There are many ways to take Judaism, demean it, make
it tawdry, take its high flown and majestic ideas about the messiah, the upper
and lower worlds, humans created in the image of God, loving your neighbor as
yourself, and sideline them all for the goal of constructing concrete structures
on a barren hill in Judea, or setting up trailers along a stretch of barren gravel and
rock.
The diminution of Judaism is the subject of The Hilltops, a short documentary by
Igal Hecht. Hecht is a careful filmmaker;
he wants people to tell their own stories without his framing the questions or
answers in some meta-narrative that either condemns or honors them.
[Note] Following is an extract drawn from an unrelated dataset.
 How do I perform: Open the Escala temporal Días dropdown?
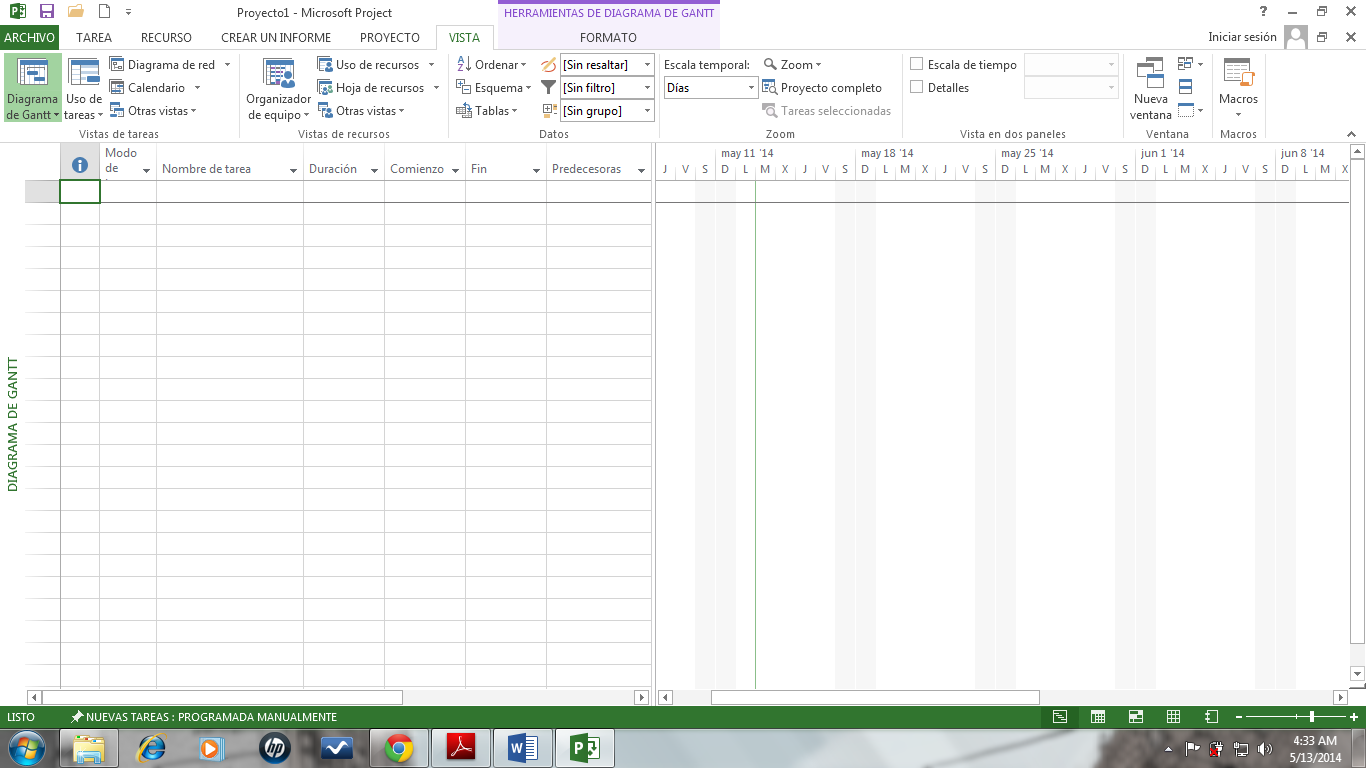[x=751, y=88]
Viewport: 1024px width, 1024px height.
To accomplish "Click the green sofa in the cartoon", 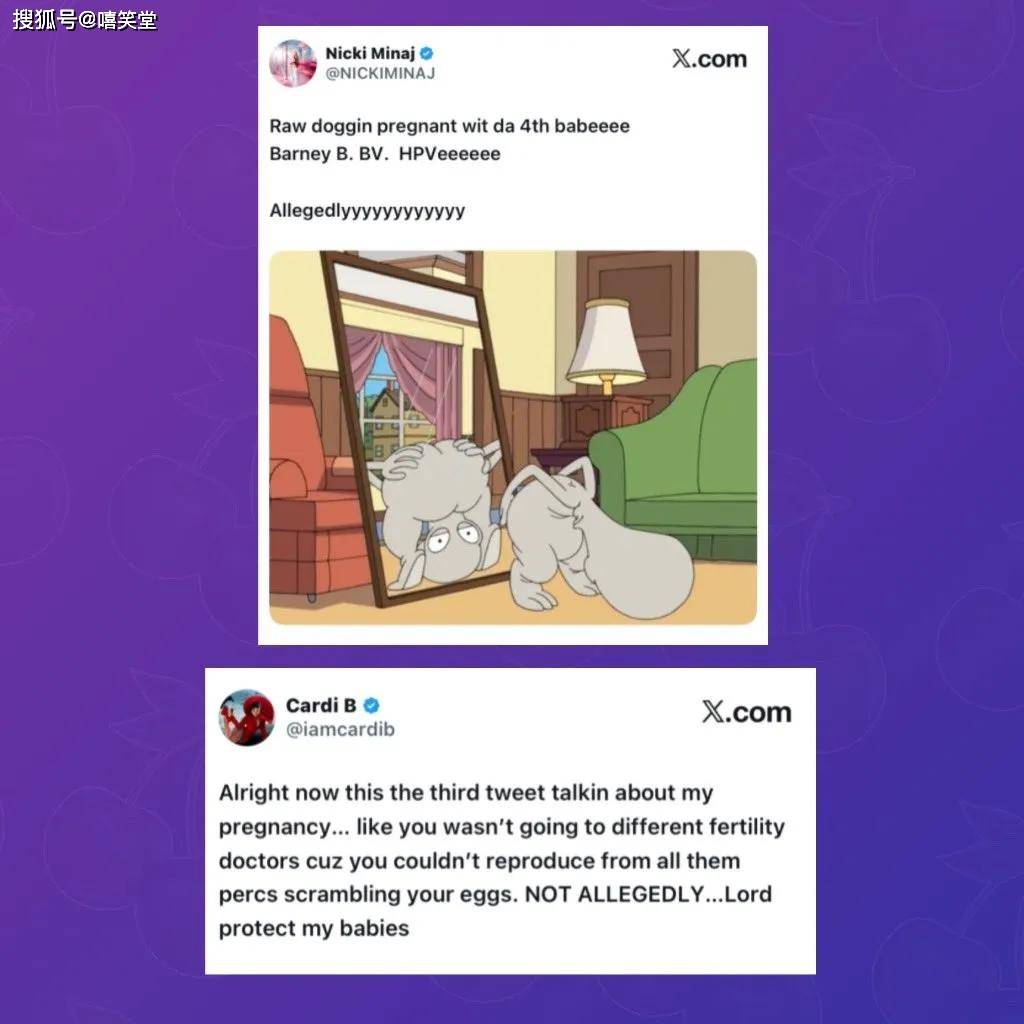I will click(674, 465).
Yet it is hard not to feel when watching The Hilltops that the illegal settlers
in the West Bank are not only breaking Israeli law and departing from the prime
tenants of classical Zionism, but also reducing Judaism to a construction
project. The dream of Greater Israel and its Judaism has
become about plywood, sheet-rock, cinder-block and utility poles.
Of course, Judaism posits a love of Zion as one of
its central, driving impulses. But to
place it as the jewel in the crown is the reduce so much else that gives the
religion it richness.
What is left are dusty people in slovenly clothes,
heavily armed, constructing shitty buildings, abusing Palestinians, all in the divine
mission of redeeming the land. Their
singular purpose reduces them to Jewish zombies, so fixated on their
God sanctioned goal that they forget, or ignore, or berate that fact that other Jews have vital interests,
not only in peace, but in the future of a grand, beautiful religion --- a spiritual
tradition that is on par with all the
great traditions of the world. Not a religion about territory lost or gained, but about hearts turned toward God.